| Paper authors | Molly Gilmour |
| In panel on | Everyday humanitarianism |
| Paper presenter(s) will be presenting |
In-Person / |
Lebanon is a conflict-affected state reliant on humanitarian healthcare due to compounded shocks and state neglect. By examining how two crises – the COVID-19 pandemic and the ‘Beirut blast’ - affected staff and Syrian families at a Médecins Sans Frontières thalassemia unit, this research sheds new light on experiences of precarity. Methods included audio-diaries, interviews, document analysis and co-development groups. This presentation examines how staff responded to everyday fragility in Lebanon, what service decisions were made and the implications of this on people’s lives. My findings trace how deteriorating living conditions compounded traumatic events participants experienced, as societal tensions and distrust in healthcare services escalated.
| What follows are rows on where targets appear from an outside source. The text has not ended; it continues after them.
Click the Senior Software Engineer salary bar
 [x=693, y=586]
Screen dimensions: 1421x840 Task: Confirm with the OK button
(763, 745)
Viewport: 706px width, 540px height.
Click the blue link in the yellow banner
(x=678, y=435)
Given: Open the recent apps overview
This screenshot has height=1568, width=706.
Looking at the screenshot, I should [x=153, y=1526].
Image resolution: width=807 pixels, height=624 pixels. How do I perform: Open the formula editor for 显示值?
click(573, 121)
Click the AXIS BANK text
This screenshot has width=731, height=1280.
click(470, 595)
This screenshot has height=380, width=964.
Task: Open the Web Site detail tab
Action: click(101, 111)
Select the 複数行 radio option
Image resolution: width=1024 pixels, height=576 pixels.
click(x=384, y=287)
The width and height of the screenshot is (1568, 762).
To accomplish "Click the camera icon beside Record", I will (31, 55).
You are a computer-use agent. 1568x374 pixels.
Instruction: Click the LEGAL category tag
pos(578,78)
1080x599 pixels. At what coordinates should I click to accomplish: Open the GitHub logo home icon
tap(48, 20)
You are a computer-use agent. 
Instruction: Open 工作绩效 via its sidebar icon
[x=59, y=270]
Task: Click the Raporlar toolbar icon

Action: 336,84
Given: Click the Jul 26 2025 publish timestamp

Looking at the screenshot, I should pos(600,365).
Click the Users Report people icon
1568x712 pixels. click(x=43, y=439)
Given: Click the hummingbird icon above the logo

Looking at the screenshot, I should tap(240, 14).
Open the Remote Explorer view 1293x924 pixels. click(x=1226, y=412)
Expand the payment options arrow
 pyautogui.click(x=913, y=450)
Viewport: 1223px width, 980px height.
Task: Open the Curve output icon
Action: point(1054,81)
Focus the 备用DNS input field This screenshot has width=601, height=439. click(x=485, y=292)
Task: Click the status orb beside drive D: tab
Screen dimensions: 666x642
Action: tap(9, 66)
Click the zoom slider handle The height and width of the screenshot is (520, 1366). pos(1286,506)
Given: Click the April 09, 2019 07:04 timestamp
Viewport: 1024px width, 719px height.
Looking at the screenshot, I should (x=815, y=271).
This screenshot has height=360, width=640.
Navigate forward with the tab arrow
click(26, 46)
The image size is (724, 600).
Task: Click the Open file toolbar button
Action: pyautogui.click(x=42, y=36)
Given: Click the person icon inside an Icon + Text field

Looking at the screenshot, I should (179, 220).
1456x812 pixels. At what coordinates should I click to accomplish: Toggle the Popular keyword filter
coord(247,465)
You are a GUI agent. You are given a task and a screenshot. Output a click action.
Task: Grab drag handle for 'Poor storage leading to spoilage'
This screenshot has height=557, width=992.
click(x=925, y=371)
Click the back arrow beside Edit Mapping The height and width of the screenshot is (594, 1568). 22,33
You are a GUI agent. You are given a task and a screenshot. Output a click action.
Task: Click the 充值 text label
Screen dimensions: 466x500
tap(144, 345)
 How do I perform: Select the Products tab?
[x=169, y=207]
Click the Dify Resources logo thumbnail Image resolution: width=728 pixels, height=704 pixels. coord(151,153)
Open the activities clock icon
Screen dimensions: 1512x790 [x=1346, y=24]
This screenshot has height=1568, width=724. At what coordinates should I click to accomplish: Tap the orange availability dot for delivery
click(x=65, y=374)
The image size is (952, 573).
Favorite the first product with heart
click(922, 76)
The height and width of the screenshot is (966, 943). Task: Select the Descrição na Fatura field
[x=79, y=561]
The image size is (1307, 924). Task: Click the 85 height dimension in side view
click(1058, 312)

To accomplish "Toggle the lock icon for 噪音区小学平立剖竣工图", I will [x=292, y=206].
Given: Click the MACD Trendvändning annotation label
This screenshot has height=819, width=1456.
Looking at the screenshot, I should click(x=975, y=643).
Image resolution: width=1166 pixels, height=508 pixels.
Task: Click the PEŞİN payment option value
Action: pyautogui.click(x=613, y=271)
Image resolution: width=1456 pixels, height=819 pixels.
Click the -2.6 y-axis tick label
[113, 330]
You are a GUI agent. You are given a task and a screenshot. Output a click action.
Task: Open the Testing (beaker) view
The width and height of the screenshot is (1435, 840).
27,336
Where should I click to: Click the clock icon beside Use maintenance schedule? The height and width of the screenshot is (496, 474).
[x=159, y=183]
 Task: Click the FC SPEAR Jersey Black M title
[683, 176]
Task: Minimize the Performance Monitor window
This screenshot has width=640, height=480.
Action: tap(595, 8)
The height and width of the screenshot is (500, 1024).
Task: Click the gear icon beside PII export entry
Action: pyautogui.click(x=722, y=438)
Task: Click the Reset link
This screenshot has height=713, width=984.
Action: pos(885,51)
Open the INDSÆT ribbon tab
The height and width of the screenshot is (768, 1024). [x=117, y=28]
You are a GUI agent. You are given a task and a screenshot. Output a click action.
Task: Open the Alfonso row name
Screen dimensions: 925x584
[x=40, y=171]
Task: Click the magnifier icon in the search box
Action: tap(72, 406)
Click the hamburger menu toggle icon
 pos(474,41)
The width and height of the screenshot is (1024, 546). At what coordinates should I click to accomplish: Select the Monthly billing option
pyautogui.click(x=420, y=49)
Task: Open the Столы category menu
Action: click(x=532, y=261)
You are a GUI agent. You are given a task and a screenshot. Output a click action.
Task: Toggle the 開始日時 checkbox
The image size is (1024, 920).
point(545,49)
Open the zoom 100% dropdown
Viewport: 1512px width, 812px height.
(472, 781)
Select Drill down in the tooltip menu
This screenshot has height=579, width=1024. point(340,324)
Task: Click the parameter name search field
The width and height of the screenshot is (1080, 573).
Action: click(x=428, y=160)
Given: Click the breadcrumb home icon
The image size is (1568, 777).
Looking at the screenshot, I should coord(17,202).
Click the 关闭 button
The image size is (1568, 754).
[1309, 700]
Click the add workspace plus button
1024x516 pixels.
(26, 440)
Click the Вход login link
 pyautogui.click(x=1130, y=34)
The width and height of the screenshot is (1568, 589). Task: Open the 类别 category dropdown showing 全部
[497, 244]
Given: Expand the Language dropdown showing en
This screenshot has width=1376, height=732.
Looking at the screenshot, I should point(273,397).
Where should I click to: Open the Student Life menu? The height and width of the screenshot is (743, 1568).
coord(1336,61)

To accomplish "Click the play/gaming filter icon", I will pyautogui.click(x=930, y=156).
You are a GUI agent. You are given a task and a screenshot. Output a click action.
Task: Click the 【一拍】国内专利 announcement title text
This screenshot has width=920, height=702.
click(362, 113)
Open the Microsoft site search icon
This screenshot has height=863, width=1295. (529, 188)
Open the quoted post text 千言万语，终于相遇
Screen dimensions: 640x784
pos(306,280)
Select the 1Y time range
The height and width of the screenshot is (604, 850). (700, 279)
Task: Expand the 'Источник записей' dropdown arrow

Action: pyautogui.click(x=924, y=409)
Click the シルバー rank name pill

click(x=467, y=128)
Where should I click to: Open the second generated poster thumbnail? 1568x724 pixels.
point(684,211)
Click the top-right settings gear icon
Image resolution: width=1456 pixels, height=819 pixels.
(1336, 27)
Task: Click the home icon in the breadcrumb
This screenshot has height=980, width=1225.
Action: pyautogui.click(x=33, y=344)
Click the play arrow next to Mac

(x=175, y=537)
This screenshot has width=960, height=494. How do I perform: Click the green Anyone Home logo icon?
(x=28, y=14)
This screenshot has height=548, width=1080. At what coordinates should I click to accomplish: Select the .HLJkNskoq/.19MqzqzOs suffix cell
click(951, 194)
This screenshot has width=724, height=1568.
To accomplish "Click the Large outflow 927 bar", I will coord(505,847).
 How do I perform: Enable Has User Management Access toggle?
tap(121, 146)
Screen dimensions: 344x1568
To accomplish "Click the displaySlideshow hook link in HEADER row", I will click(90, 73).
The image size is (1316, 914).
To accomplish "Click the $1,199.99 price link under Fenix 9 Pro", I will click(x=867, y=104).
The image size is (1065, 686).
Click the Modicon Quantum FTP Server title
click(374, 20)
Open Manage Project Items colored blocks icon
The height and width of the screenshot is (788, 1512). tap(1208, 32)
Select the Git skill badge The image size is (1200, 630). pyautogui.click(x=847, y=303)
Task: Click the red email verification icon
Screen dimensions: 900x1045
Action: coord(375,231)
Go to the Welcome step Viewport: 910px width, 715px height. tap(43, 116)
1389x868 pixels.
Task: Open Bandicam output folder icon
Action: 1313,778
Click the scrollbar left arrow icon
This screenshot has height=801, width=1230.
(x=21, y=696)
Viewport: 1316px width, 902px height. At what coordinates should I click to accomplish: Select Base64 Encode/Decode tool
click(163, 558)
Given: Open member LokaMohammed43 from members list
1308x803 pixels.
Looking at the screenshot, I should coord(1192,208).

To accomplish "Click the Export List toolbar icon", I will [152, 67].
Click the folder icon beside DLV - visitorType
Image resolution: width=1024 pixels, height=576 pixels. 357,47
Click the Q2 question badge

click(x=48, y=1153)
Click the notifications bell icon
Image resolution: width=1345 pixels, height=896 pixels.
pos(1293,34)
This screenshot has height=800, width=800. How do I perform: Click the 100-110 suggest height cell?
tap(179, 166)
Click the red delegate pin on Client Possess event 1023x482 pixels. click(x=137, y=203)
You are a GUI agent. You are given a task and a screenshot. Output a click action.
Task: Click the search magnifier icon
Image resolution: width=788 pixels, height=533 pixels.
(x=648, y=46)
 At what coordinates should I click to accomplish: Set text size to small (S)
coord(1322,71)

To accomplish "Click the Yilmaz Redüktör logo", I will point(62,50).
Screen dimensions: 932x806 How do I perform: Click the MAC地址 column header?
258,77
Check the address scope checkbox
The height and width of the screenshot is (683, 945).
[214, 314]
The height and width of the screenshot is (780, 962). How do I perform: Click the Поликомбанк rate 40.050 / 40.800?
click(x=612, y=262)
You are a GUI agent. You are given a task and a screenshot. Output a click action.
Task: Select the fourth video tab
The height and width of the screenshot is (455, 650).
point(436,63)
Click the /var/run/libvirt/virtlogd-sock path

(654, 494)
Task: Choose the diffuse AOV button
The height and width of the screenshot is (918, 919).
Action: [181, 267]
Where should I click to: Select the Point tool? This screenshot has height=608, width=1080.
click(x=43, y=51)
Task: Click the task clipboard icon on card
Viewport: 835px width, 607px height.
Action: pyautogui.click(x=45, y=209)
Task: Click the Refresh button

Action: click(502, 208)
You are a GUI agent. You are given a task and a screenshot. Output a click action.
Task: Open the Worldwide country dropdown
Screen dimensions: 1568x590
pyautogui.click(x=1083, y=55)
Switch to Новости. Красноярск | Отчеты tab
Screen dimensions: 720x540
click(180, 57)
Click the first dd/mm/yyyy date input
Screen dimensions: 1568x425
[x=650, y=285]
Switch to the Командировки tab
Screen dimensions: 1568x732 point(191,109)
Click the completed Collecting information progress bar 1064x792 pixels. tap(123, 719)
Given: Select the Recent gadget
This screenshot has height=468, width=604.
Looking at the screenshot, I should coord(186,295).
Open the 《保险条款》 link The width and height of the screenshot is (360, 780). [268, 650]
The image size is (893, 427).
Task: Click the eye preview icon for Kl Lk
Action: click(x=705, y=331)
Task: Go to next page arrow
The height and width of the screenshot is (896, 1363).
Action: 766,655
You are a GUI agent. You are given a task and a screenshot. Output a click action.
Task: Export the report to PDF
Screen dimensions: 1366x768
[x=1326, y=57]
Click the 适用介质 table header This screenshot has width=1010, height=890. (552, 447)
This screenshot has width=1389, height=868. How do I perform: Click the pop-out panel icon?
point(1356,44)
The procedural reallocation of resources in an emergency response results in the neglect of NCDs, which may cause proportional long-term harm. This presentation analyses the unintended harms for families as parents described walking the streets seeking care for their children, relayed stories of onward and return migration. Moreover, NCDs can create forced immobility for families, leading me to ask who is left behind and how this affects health trajectories. Through examining routine experiences of providing and receiving thalassemia care, this presentation contributes to the wider debate on the necessity for long-term NCD treatment in humanitarian assemblages.